_Exercise aim_. Print the section of the notebook on reading the training, dev and test data verbatim, starting with "print (train[:3])" and going on through "print (len(dev))".

====== Source text ======

### Read training, dev and unlabeled test data

In [1]:
from google.colab import drive
drive.mount("/content/gdrive")

Drive already mounted at /content/gdrive; to attempt to forcibly remount, call drive.mount("/content/gdrive", force_remount=True).


The following provides a starting code (Python 3) of how to read the labeled training and dev sentence pairs, and unlabeled test sentence pairs, into lists.

In [2]:
import csv

In [3]:
train, dev, test = [], [], []

In [4]:
with open('/content/gdrive/My Drive/HW4_upload/data/pnli_train.csv', encoding='utf-8') as fp:
    csvreader = csv.reader(fp)
    for x in csvreader:
        # x[2] will be the label (0 or 1). x[0] and x[1] will be the sentence pairs.
        train.append(x)
print (len(train))
print (train[:3])

5983
[['Sometimes do exercise.', 'A person typically desire healthy life.', '1'], ['Who eats junk foods.', 'A person typically desire healthy life.', '0'], ['A person is sick.', 'A person typically desire healthy life.', '1']]


In [5]:
with open('/content/gdrive/My Drive/HW4_upload/data/pnli_dev.csv', encoding='utf-8') as fp:
    csvreader = csv.reader(fp)
    for x in csvreader:
        # x[2] will be the label (0 or 1). x[0] and x[1] will be the sentence pairs.
        dev.append(x)
print (len(dev))
print (dev[:3])

1055
[['A person is looking for accuracy.', 'A person typically desires accurate results.', '1'], ['A person does not care for accuracy.', 'A person typically desires accurate results.', '0'], ['The person double checks their data.', 'A person typically desires accurate results.', '1']]


In [6]:
with open('/content/gdrive/My Drive/HW4_upload/data/pnli_test_unlabeled.csv', encoding='utf-8') as fp:
    csvreader = csv.reader(fp)
    for x in csvreader:
        # x[0] and x[1] will be the sentence pairs.
        test.append(x)
print (len(test))
print (test[:3])

4850
[['The people want to have a romantic and pleasant feel.', 'People typically does desire to smell violets.'], ['The contract is to buy products from you.', 'Getting contract typically cause to make money or spend money.'], ['Train station is closed.', 'Line can typically be used to move train along tracks.']]


### Main Code Body

You may choose to experiment with different methods using your program. However, you need to embed the training and inference processes at here. We will use your prediction on the unlabeled test data to grade, while checking this part to understand how your method has produced the predictions.

====== Information supplied ======

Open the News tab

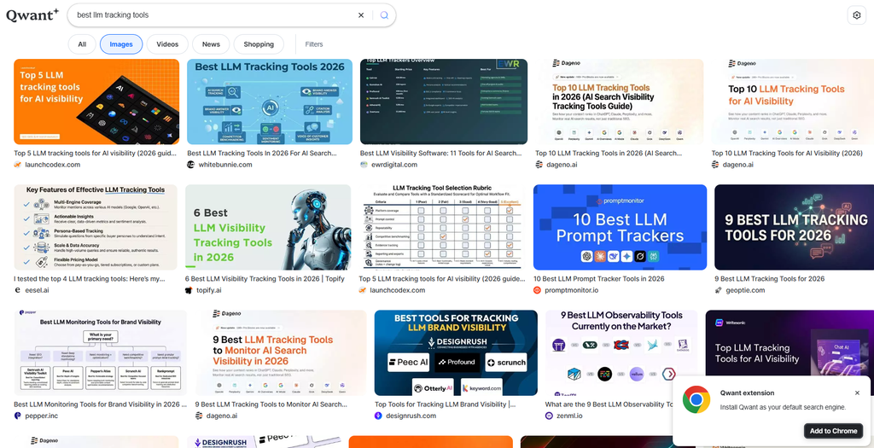point(211,44)
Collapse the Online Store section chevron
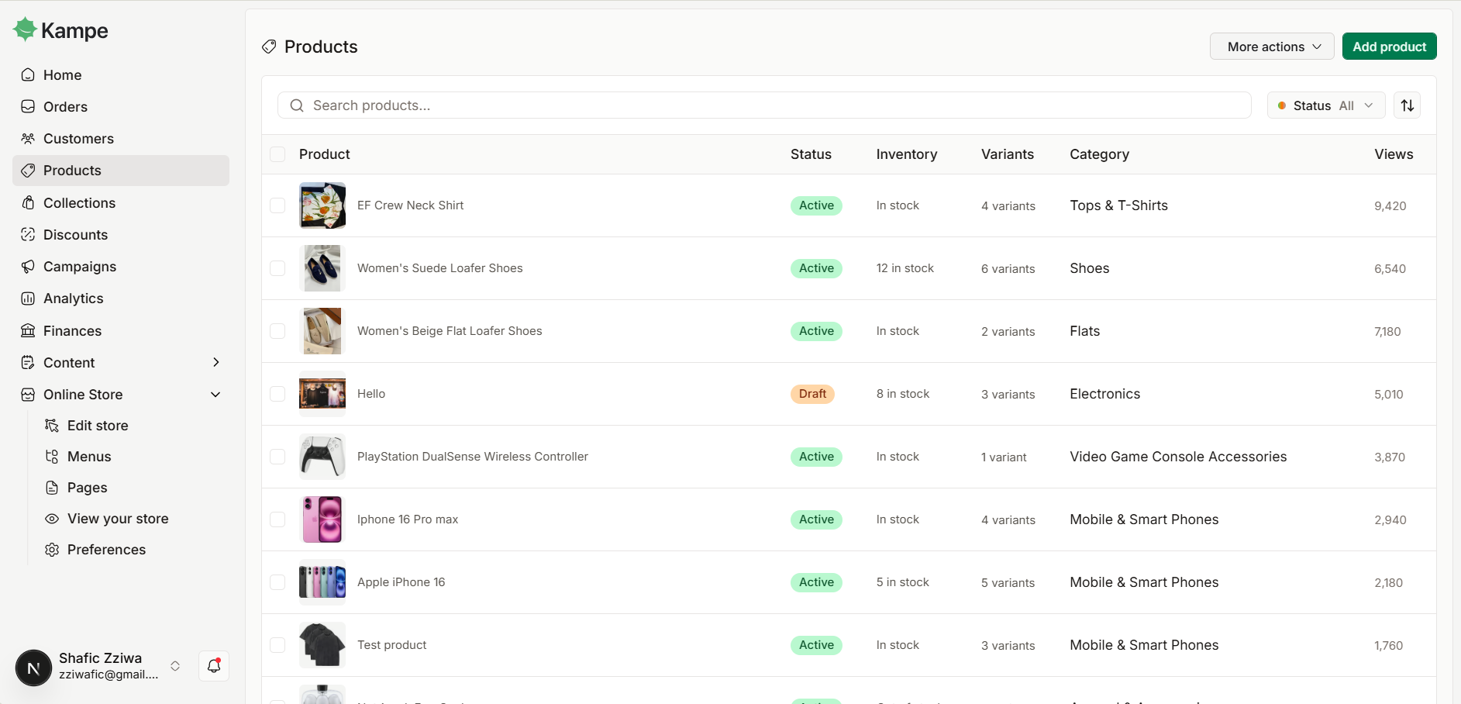This screenshot has height=704, width=1461. (x=215, y=395)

======

_Written response_.
print (train[:3])

5983
[['Sometimes do exercise.', 'A person typically desire healthy life.', '1'], ['Who eats junk foods.', 'A person typically desire healthy life.', '0'], ['A person is sick.', 'A person typically desire healthy life.', '1']]


In [5]:
with open('/content/gdrive/My Drive/HW4_upload/data/pnli_dev.csv', encoding='utf-8') as fp:
    csvreader = csv.reader(fp)
    for x in csvreader:
        # x[2] will be the label (0 or 1). x[0] and x[1] will be the sentence pairs.
        dev.append(x)
print (len(dev))